# What to work on
Using the material that follows, output exactly the lines from the one containing "Add to basket (1045, 303)" through the one containing "You Can't Do That (695, 1667)", with both ends kept.

# Task inputs
· · ·

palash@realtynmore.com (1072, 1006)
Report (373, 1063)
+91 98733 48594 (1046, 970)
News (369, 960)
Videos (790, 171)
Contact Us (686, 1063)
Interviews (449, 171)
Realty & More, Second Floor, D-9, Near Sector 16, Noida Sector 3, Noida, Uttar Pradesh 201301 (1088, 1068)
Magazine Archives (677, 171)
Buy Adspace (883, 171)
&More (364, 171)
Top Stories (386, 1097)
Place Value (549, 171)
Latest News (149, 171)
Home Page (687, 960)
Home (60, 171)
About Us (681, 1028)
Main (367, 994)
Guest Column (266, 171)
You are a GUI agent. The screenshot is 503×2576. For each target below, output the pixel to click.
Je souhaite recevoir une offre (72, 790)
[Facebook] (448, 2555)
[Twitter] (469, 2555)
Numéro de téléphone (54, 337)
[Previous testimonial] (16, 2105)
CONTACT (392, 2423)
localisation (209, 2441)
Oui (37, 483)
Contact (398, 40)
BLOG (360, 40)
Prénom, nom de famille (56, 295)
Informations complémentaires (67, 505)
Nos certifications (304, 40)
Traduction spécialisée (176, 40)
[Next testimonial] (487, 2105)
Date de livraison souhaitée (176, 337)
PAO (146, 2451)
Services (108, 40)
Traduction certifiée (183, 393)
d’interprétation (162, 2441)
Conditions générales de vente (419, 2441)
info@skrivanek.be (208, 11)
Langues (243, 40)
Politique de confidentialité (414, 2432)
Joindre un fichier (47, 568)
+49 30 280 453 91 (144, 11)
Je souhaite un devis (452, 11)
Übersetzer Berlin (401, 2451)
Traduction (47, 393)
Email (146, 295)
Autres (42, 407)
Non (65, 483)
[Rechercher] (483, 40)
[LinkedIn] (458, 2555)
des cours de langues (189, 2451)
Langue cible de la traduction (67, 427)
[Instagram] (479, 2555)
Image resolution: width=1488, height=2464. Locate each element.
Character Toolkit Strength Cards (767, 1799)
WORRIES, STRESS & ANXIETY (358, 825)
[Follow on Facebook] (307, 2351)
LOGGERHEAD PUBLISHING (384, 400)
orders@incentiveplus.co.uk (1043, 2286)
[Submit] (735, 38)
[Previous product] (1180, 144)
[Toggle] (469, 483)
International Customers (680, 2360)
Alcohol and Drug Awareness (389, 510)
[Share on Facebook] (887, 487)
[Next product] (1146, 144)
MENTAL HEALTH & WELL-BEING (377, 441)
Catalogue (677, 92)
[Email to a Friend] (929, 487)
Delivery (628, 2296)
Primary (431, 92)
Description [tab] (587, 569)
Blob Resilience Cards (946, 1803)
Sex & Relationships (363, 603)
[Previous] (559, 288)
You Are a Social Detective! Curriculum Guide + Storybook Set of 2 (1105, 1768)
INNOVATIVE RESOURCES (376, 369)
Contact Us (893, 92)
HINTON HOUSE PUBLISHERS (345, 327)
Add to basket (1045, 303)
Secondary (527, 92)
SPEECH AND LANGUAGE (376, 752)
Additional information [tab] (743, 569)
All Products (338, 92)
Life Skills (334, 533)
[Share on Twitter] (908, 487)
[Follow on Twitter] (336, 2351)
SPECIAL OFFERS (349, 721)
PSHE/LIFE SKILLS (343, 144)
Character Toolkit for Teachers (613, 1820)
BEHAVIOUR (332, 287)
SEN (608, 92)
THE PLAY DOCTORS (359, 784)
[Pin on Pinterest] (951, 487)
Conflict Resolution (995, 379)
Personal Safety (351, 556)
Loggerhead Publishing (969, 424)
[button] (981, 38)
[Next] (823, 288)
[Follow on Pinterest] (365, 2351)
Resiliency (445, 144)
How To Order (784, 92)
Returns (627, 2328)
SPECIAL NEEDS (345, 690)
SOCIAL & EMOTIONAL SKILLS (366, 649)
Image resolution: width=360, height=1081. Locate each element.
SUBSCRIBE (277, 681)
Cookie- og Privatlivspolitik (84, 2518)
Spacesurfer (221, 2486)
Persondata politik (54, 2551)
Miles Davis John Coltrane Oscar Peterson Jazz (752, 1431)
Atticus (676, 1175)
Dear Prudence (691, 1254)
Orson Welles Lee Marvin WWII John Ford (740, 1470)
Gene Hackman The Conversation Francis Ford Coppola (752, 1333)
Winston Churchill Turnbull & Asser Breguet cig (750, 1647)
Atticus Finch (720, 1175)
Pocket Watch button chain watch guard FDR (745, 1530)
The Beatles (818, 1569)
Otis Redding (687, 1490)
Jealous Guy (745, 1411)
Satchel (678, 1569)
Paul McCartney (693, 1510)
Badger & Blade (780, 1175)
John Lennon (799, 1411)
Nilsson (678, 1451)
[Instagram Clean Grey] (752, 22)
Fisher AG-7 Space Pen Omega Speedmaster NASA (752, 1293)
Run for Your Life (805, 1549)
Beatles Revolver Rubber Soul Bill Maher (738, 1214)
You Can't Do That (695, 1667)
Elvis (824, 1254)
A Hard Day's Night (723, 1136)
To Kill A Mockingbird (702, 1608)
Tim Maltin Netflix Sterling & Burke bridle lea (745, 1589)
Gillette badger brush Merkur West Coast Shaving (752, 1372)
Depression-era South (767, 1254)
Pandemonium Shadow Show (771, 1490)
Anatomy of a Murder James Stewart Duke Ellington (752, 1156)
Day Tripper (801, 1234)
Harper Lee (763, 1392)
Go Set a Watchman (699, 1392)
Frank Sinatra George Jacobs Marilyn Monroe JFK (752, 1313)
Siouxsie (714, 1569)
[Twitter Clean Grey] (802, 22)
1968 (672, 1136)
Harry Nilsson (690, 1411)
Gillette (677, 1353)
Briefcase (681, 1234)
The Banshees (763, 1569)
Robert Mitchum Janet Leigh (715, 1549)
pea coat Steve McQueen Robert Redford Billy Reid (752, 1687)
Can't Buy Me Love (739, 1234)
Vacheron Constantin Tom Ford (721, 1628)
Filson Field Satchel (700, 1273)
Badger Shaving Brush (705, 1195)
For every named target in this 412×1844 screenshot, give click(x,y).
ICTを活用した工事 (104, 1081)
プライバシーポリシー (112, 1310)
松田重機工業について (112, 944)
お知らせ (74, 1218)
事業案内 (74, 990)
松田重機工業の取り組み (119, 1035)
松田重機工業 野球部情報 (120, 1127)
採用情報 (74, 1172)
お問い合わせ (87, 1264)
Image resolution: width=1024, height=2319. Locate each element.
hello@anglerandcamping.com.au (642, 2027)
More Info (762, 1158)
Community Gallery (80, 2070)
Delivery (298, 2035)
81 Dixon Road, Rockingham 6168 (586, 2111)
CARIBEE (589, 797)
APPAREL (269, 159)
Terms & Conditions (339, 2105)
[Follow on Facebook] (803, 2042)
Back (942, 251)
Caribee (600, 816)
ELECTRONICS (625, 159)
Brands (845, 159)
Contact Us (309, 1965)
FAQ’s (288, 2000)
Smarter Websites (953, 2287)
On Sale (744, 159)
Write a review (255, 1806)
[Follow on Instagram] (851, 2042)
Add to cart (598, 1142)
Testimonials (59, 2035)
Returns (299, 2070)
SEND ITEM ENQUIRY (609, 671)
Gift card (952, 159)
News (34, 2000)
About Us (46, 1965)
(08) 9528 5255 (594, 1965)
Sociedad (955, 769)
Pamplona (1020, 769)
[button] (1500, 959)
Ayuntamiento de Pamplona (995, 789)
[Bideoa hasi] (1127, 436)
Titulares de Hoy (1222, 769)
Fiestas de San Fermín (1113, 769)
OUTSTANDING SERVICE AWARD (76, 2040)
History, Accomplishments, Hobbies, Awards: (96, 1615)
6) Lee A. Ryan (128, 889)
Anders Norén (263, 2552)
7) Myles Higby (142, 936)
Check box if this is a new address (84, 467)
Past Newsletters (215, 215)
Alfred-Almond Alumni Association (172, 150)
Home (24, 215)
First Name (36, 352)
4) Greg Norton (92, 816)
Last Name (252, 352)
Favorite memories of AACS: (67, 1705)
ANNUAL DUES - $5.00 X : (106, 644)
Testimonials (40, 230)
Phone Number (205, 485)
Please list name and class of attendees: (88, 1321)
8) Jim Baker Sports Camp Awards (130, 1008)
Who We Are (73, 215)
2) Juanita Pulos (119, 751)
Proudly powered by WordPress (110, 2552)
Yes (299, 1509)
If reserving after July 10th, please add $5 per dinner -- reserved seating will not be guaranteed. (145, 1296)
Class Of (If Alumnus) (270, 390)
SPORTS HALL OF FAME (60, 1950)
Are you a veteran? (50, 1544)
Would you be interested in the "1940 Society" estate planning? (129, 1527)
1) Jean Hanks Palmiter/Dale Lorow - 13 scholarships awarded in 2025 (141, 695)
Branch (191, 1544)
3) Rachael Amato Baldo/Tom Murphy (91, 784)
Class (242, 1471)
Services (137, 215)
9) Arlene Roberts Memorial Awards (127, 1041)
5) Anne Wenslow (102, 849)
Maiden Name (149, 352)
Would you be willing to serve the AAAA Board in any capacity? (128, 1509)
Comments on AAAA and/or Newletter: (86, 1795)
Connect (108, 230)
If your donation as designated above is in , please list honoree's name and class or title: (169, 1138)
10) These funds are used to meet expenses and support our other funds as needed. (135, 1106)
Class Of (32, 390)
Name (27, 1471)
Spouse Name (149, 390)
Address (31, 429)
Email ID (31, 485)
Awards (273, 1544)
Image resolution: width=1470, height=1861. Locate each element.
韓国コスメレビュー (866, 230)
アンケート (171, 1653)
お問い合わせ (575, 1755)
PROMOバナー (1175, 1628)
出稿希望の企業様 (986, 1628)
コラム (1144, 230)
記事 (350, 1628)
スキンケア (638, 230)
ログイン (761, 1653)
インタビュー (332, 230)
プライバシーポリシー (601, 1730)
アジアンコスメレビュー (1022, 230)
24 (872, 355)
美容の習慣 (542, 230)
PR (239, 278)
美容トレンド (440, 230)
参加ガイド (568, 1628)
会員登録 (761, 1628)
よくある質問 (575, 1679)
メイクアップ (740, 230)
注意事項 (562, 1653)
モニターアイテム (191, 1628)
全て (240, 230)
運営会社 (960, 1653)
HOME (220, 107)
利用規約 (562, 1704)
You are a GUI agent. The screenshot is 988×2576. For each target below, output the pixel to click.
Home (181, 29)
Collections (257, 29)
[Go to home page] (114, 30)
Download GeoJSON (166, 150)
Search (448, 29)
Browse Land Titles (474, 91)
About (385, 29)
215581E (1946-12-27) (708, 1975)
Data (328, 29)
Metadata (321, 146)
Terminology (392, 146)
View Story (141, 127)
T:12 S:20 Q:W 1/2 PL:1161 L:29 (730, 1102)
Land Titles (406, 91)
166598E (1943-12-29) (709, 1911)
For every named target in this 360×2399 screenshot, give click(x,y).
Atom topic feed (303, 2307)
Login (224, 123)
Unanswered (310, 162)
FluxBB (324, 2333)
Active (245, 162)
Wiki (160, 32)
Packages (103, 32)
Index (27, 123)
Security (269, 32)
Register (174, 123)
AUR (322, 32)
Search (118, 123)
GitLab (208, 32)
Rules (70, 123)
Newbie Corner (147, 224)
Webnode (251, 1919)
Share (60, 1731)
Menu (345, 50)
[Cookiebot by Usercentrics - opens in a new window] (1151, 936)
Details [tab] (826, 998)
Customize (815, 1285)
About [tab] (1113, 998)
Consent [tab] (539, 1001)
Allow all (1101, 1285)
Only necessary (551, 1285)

· · ·

# Reply
Add to basket (1045, 303)
Secondary (527, 92)
SPEECH AND LANGUAGE (376, 752)
Additional information [tab] (743, 569)
All Products (338, 92)
Life Skills (334, 533)
[Share on Twitter] (908, 487)
[Follow on Twitter] (336, 2351)
SPECIAL OFFERS (349, 721)
PSHE/LIFE SKILLS (343, 144)
Character Toolkit for Teachers (613, 1820)
BEHAVIOUR (332, 287)
SEN (608, 92)
THE PLAY DOCTORS (359, 784)
[Pin on Pinterest] (951, 487)
Conflict Resolution (995, 379)
Personal Safety (351, 556)
Loggerhead Publishing (969, 424)
[button] (981, 38)
[Next] (823, 288)
[Follow on Pinterest] (365, 2351)
Resiliency (445, 144)
How To Order (784, 92)
Returns (627, 2328)
SPECIAL NEEDS (345, 690)
SOCIAL & EMOTIONAL SKILLS (366, 649)
Image resolution: width=360, height=1081. Locate each element.
SUBSCRIBE (277, 681)
Cookie- og Privatlivspolitik (84, 2518)
Spacesurfer (221, 2486)
Persondata politik (54, 2551)
Miles Davis John Coltrane Oscar Peterson Jazz (752, 1431)
Atticus (676, 1175)
Dear Prudence (691, 1254)
Orson Welles Lee Marvin WWII John Ford (740, 1470)
Gene Hackman The Conversation Francis Ford Coppola (752, 1333)
Winston Churchill Turnbull & Asser Breguet cig (750, 1647)
Atticus Finch (720, 1175)
Pocket Watch button chain watch guard FDR (745, 1530)
The Beatles (818, 1569)
Otis Redding (687, 1490)
Jealous Guy (745, 1411)
Satchel (678, 1569)
Paul McCartney (693, 1510)
Badger & Blade (780, 1175)
John Lennon (799, 1411)
Nilsson (678, 1451)
[Instagram Clean Grey] (752, 22)
Fisher AG-7 Space Pen Omega Speedmaster NASA (752, 1293)
Run for Your Life (805, 1549)
Beatles Revolver Rubber Soul Bill Maher (738, 1214)
You Can't Do That (695, 1667)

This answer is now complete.